[Start of DOCUMENT SEGMENT]

- Speed (94, A-): Fun as fuck, fantastically made, with charisma to burn and action movie smarts. Perfect payoffs. 3/2/19
- Sandra Bullock in Speed > most of last year’s Oscar nominees
- Border (18, B+): Poignant, utterly weird designs on isolation and community, performed with total and heartfelt commitment.
- Fuck everyone who didn’t vote for Border in Makeup, but it’s also a more consistent experience than Capernaum or Roma, expertly acted by its leads, and a fantastically ambitious screenplay.
- Copycat (95, B-/B): Massively entertaining, even as it toes between interesting and contrived. Weaver, Hunter make it stick. 3/6/19
- Mad Max: Fury Road (15, B+): I have some quibbles aesthetically, a few more politically, but the sheer velocity and ambition of its execution only improves as time goes by. 3/5/19
- L.A. Confidential (97, A): Flawlessly executed on all levels, dense and deliciously sleek without neglecting its intellect. 3/6/19
- Captain Marvel (19, B-/B): Peak cat jokes. A prequel that actually links interesting stuff. Strong plot, filmmaking, even if it could use more charm. 3/7/19
- Harold and Maude (71, B+): l’ve never seen this blueprint executed with such merry, morbid panache. Cort and Gordon absolutely wonderful. 3/9/19
- Mid90s (18, B): Plays like a prequel and sibling to Minding the Gap, better with observational insights than big moments and showing real potential in its creators. 3/10/19
- Dogtooth (10, A-): Never ever okay, but severity and perversion of story and tone rich to the very last without being hollow. 3/10/19
- Time of the Wolf (04, A-): Societal observations as lensed through apocalyptic bleakness, upsetting without a hint of false dramatics. 3/11/19
- All About Eve (50, A): How delicious that something as ephemeral as the theatre is immortalized in cinema by a work this ageless. 3/11/19
- The script and cast are unimpeachable, with everyone showing new sides in each scene. Celeste Holm in the bathroom with Eve – and her laugh of relief at an unexpected miracle soon after leaving it – may be my favorite acting beat, but each performance is gorgeously realized.

[End of DOCUMENT SEGMENT]

§ GIVEN INSTRUCTION 1
According to the movie notes, which two actors make Copycat stick?
§ GIVEN INSTRUCTION 2
Transcribe the passage of the movie notes that opens with the words containing "- Speed (94, A-): Fun" and closes with "fantastically ambitious screenplay.".
The lines that come next are from a separate source, unrelated to the movie notes.

[Start of ENTRIES PROVIDED]

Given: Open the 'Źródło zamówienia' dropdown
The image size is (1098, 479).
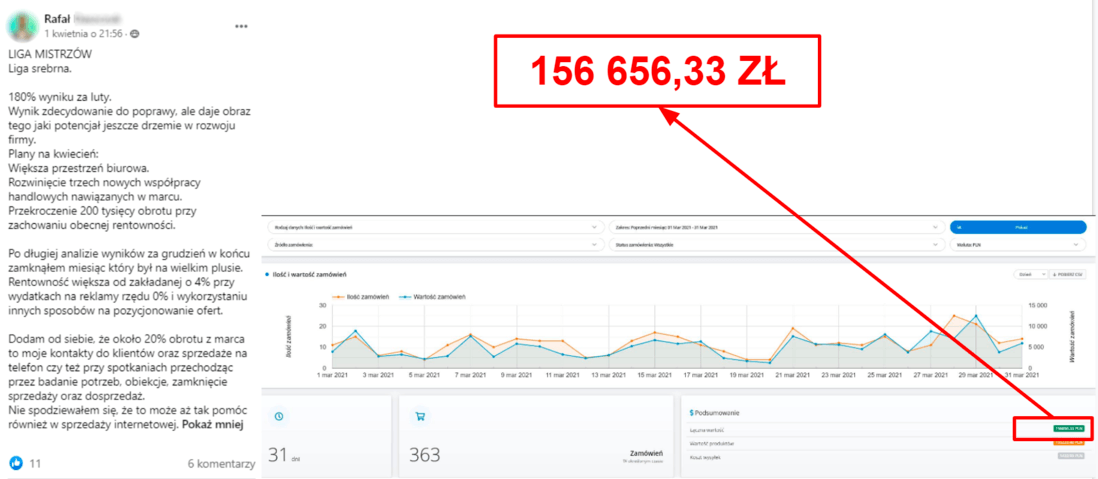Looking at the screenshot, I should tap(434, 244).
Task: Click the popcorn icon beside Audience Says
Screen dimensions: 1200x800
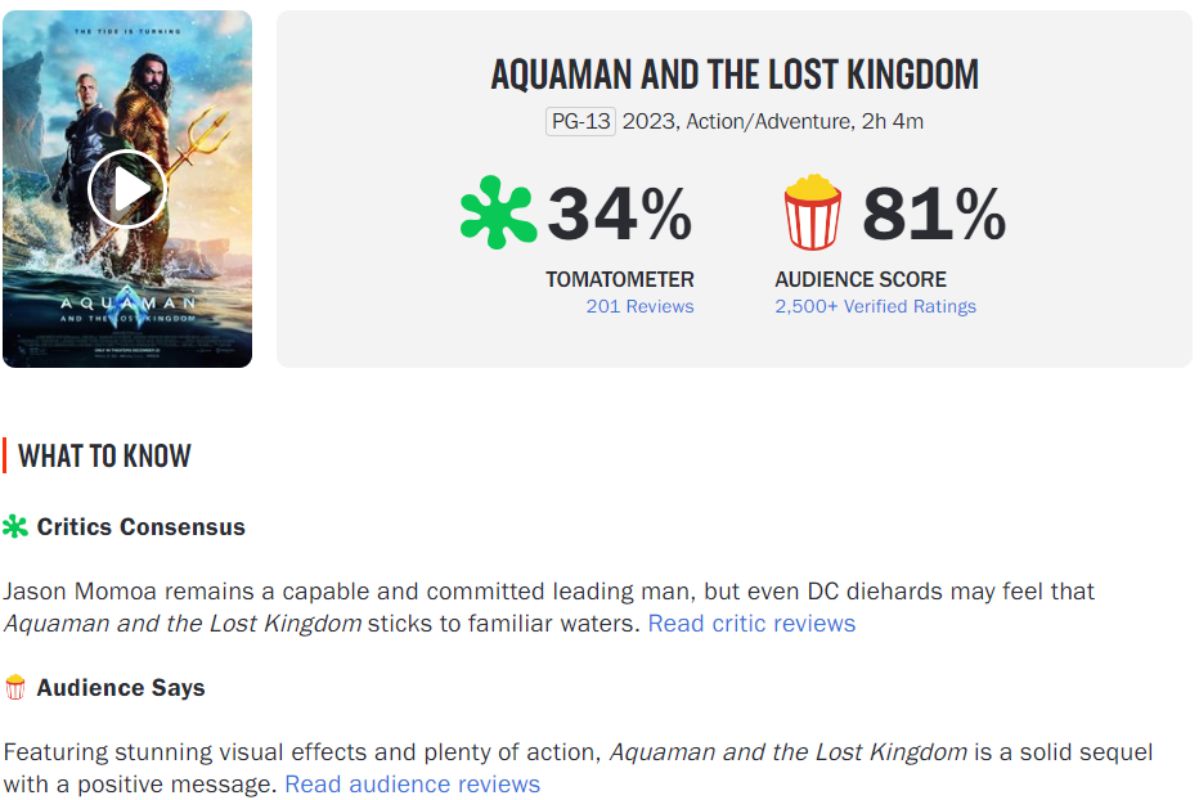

[End of ENTRIES PROVIDED]
[Start of ENTRIES PROVIDED]

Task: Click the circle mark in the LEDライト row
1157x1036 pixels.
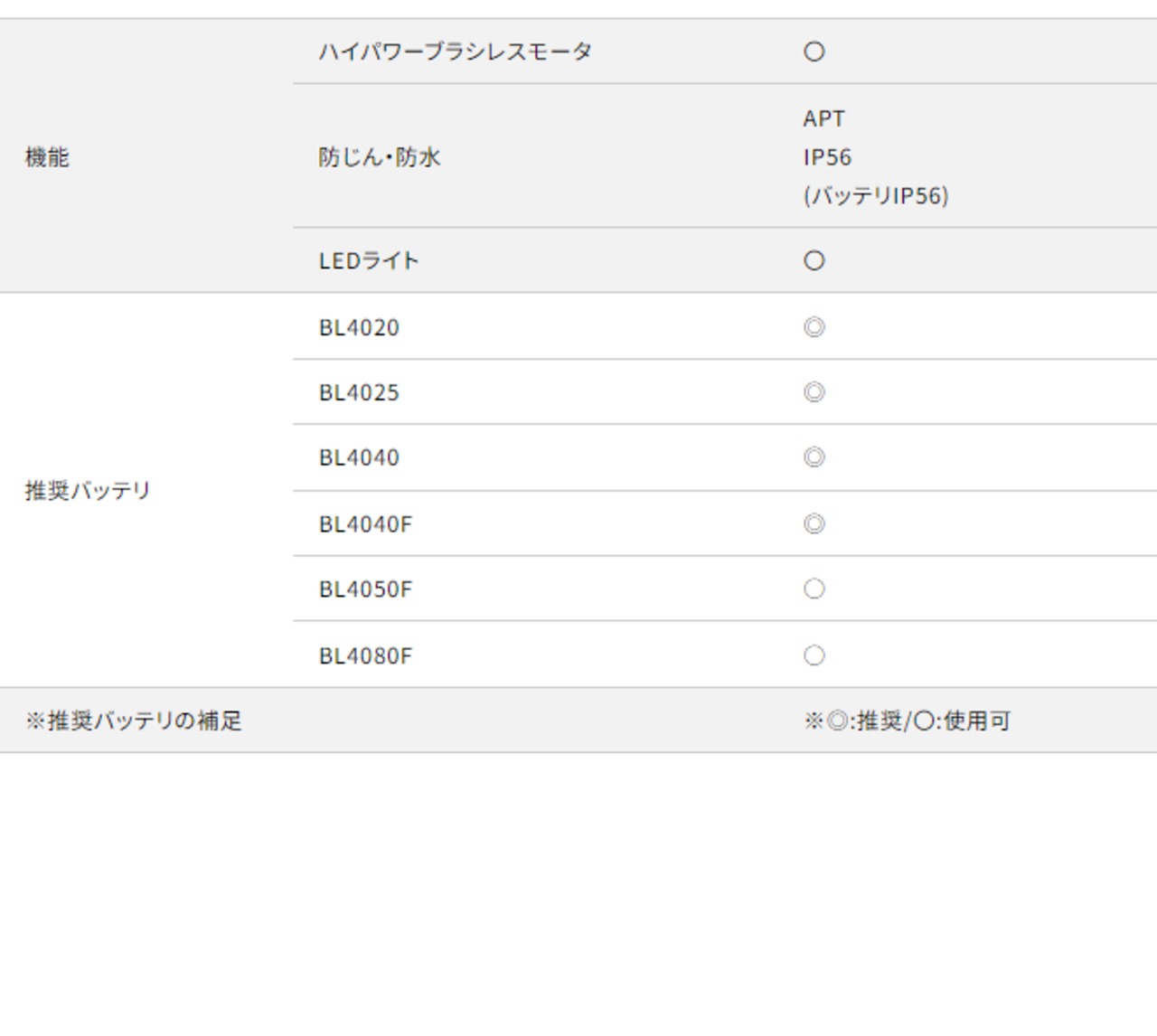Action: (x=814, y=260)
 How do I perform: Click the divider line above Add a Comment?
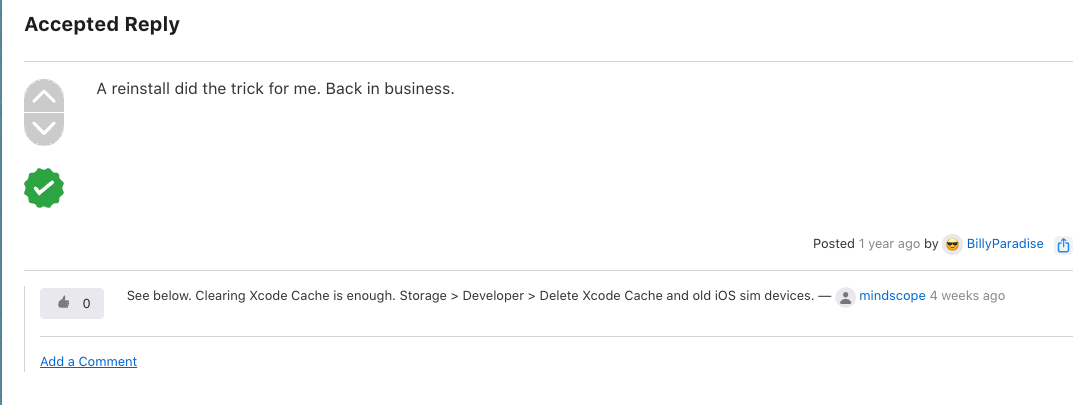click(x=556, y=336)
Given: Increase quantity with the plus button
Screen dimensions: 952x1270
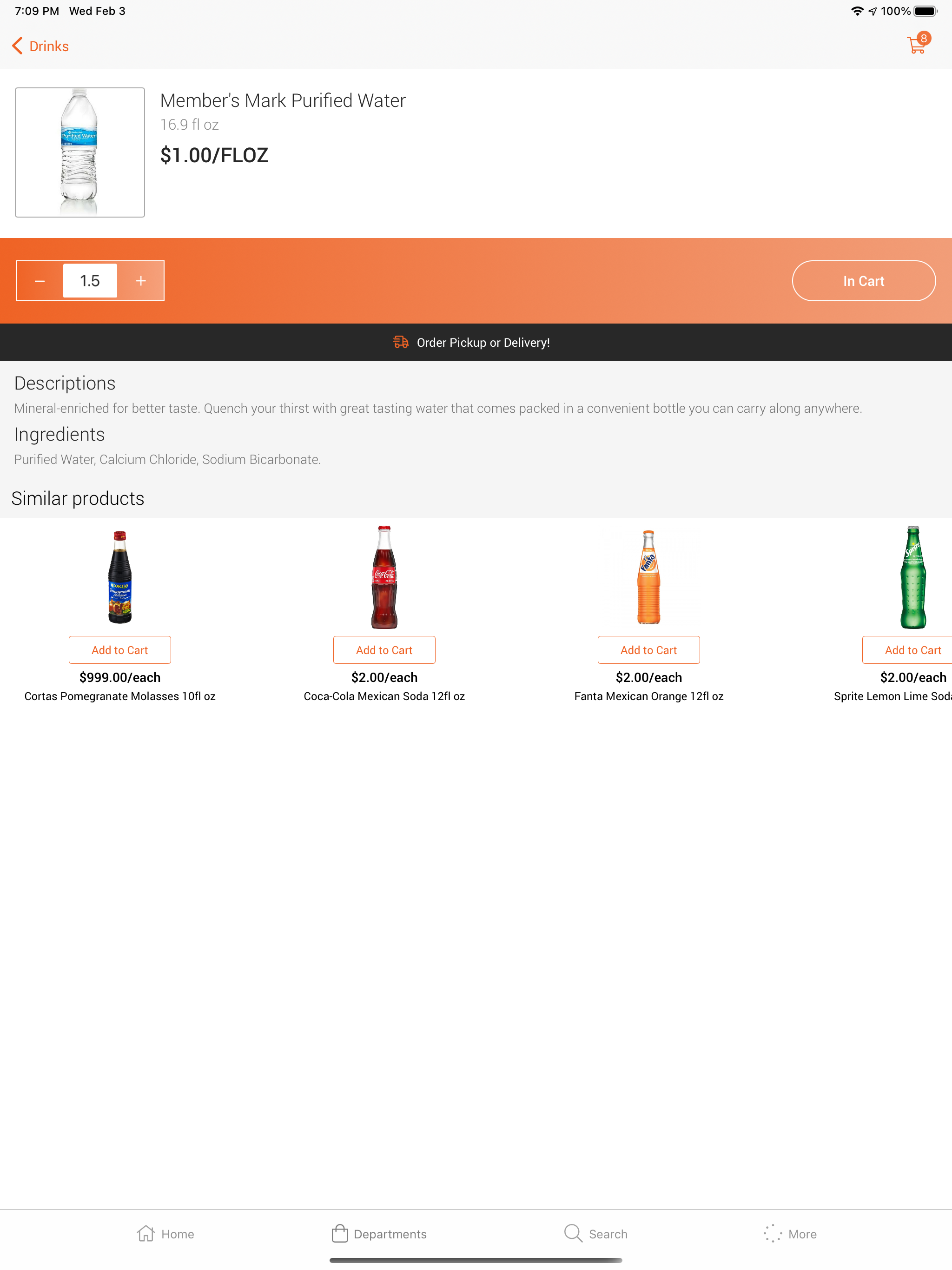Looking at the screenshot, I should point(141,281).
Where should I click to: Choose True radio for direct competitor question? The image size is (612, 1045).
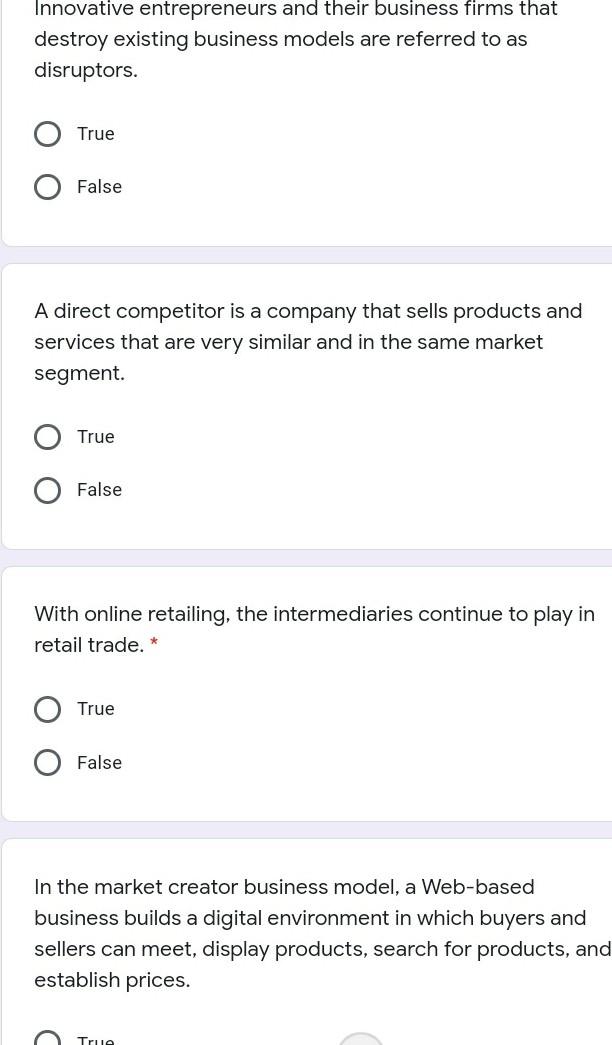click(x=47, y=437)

[End of ENTRIES PROVIDED]

§ OUTPUT 1
Weaver and Hunter.

§ OUTPUT 2
- Speed (94, A-): Fun as fuck, fantastically made, with charisma to burn and action movie smarts. Perfect payoffs. 3/2/19
- Sandra Bullock in Speed > most of last year’s Oscar nominees
- Border (18, B+): Poignant, utterly weird designs on isolation and community, performed with total and heartfelt commitment.
- Fuck everyone who didn’t vote for Border in Makeup, but it’s also a more consistent experience than Capernaum or Roma, expertly acted by its leads, and a fantastically ambitious screenplay.